その後、帰郷して病気の母を見舞った無理も手伝い(母は9月10日に死去)病状が悪化。9月30日、健康上の問題を理由に準備会代表の退任を発表した。後任は共同代表制を取り、安田かほる・筆谷芳行・市川孝一の3人。翌日の10月1日午前4時40分、東京都渋谷区の病院で肺癌のため逝去。享年53。通夜・葬儀は東京都港区の善福寺で米澤家とコミックマーケット準備会及び有限会社コミケットの合同葬で執り行われた。

2006年12月29日から31日に渡って開催された「コミックマーケット71」では、カタログ等での事前告知を行なった上で、最終日の終了アナウンスの直前、31日の15時59分に場内放送による呼びかけにより、米澤元代表へ黙祷が捧げられた。時間にすれば三十秒足らずだが、終始騒がしい会場が沈黙に包まれている。

大学在学中から、漫画雑誌の編集や、ライターなどとしても活動していた。同人誌『漫画新批評体系』の活動で漫画評論を行う。また、当時「三流劇画」と称されたエロ漫画との関係も深く、1979年には編集長亀和田武の退職後の『劇画アリス』誌の編集に加わっている(翌1980年の廃刊まで)。その後は、『マンガ奇想天外』の編集者となった。

(データセットからの抜粋)

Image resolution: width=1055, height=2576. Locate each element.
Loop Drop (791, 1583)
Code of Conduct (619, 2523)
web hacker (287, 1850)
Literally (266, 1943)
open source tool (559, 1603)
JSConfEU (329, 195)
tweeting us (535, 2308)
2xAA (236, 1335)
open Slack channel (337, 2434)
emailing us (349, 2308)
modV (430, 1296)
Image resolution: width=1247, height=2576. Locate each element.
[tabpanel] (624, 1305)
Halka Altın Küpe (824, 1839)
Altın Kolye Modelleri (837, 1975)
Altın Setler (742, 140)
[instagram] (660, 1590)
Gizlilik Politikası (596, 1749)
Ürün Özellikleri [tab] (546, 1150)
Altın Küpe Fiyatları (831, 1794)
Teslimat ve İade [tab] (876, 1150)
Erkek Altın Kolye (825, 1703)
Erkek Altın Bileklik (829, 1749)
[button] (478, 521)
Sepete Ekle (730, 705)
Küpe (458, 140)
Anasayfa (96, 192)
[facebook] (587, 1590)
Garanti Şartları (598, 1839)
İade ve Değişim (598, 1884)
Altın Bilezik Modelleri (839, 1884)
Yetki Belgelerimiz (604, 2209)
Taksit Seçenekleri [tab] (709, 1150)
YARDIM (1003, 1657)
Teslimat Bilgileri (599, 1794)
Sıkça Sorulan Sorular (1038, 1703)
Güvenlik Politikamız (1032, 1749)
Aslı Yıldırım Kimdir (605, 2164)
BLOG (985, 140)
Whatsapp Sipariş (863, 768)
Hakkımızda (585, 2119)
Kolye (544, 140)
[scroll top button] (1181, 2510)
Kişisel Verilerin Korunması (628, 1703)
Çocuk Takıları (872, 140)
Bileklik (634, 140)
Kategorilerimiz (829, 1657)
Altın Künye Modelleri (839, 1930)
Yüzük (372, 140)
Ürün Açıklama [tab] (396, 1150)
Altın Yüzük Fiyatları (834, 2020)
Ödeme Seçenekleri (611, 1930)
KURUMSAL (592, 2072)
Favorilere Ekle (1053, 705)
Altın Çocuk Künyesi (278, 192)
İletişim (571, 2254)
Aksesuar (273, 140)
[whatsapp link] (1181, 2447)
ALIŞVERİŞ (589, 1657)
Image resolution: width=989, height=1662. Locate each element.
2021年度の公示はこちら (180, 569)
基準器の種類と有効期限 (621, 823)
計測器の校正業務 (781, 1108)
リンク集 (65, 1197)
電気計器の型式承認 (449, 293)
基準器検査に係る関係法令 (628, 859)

- [作業の指示]
(a) 米澤元代表についての文章によると、「コミックマーケット71」で黙祷が捧げられたのは何日の何時何分ですか。
(b) 米澤元代表についての文章を、最後の文のあとから書き継いでください。

- [作業の答え]
(a) 12月31日の15時59分です。

(b)
主な著書に『戦後少女マンガ史』『戦後SFマンガ史』『戦後ギャグマンガ史』からなる戦後マンガ史三部作などがある。この三部作の成功で、これまで世間的な認知の薄かった漫画評論が注目され、米澤は漫画評論家としても活動するようになった。漫画史関連の著作は多く、急逝直前まで『戦後エロマンガ史』を『アックス』誌に連載していた(未完)。

市川によると、一つの時代一つのジャンルだけでなく漫画の全体を把握していた「百科事典みたいな人」であったという。また、コミケットに参加していたプロ作家として交流があった漫画家みなもと太郎も、「米澤は漫画の百科事典だった。漫画のことでわからないことがあると、彼に聞けばすぐ答えが返ってきた」と語っている。

『藤子不二雄論 FとAの方程式』で第26回日本児童文学学会賞受賞。また2007年には第38回星雲賞特別賞を受賞している。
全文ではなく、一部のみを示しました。